Sesungguhnya manusia itu amat zalim dan amat bodoh”. (QS Al Ahzab : 72).
Di
dalam ayat tersebut kita ketahui, bahwa amanah ini sebenarnya telah ditawarkan
kepada alam semesta, kepada langit, bumi dan gunung-gunung, namun mereka semua
takut memanggulnya dan enggan menerimanya karena takut dengan azab Allah SWT,
karena mereka menyadari betapa beratnya menjalankan amanah tersebut. Sehingga
mereka khawatir akan menyelisihi amanah, hanya saja, manusia dengan berbagai
kelemahannya, memilih untuk menerima amanah tersebut.
Sesungguhnya
amanat tersebut adalah merupakan beban syariat yang mencakup hak-hak Allah dan
hak-hak hambaNya. Siapa yang menunaikannya, maka dia mendapat pahala dan barang
siapa yang menyia-nyiakannya, maka ia mendapatkan siksa. Berkenaan tentang
menjaga amanah ini, terbagi menjadi 3 tipologi manusia :
-
Kelompok pertama, adalah orang-orang yang menampakkan dirinya
seolah-olah menjalankan amanah. Yaitu dengan menampakkan keimanannya namun
sesungguhnya mereka tidak beriman. Mereka itulah yang disebut golongan
orang-orang munafik.
-
Kelompok kedua, adalah orang-orang yang dengan terang-terangan
menyelisihi amanah tersebut. Yaitu mereka tidak mau beriman baik secara lahir
maupun batin. Mereka adalah golongan
orang-orang kafir dan musyikin.
-
Kelompok ketiga, adalah orang-orang yang menjaga amanah yaitu
golongan orang-orang yang beriman baik secara lahir maupun batin.
Dua golongan yakni orang-orang
munafik dan musyikin akan diadzab dengan adzab yang sangat pedih. Sedangkan
golongn orang-orang yang beriman,
merekalah orang-orang yang akan mendapatkan ampunan serta rahmat dari
Allah SWT. “Sehingga Allah mengadzab
orang-orang munafik laki-laki dan perempuan serta orang-orang musyrikin
laki-laki dan perempuan; dan sehingga Allah menerima taubat orang-orang mukmin
laki-laki dan perempuan. Dan adalah Allah Maha Pengampun lagi Maha Penyayang”.
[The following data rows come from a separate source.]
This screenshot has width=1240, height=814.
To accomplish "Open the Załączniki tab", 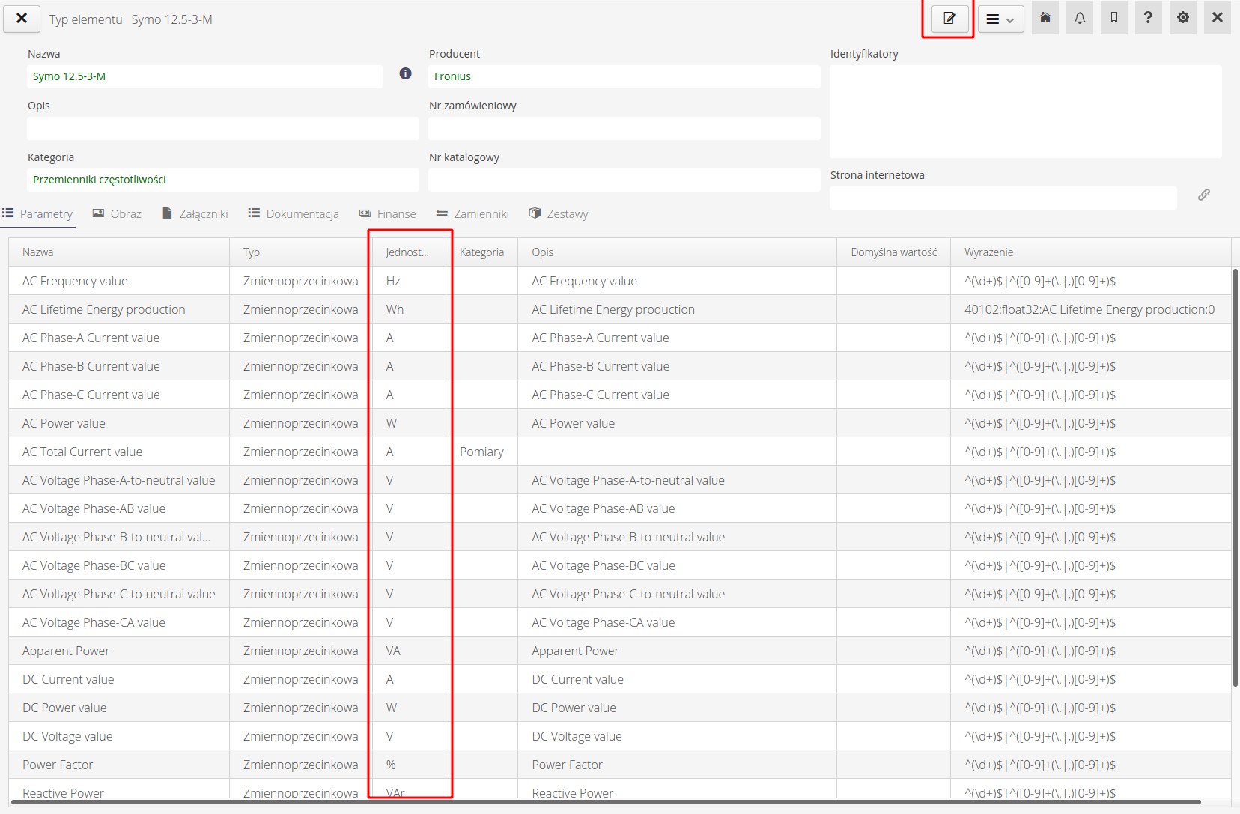I will [195, 214].
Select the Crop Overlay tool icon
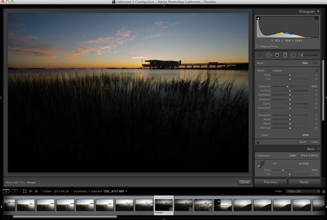 260,55
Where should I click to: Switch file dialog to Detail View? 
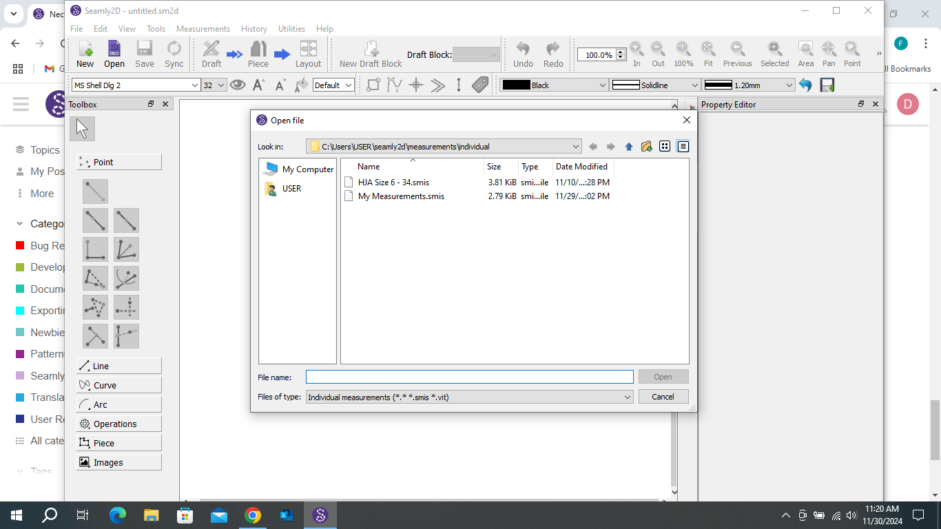click(x=683, y=146)
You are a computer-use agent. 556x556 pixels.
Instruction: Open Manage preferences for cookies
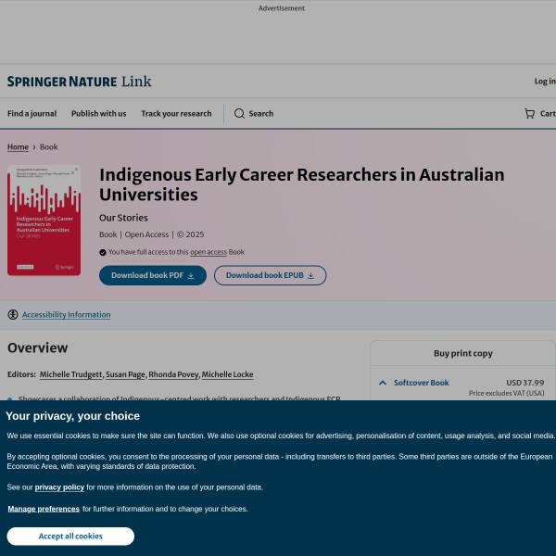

(QS. Al-Ahzab : 73). Dan siapa yang memiliki kesempurnaan sifat
amanah, maka ia telah menyempurnakan agamanya, dan siapa yang tidak
memilikinya, maka ia telah membuang agamanya. “Tidak ada iman bagi orang yang tidak
memiliki amanah dan tidak ada agama bagi orang yang tidak menjaga janjinya”.
(HR Imam Ahmad).
Perlu
diingat, bahwa menyia-nyiakan dan tidak menunaikan amanah, memiliki implikasi
buruk pada keadaan seseorang dan dapat menjadi sebab kerusakan di masyarakat.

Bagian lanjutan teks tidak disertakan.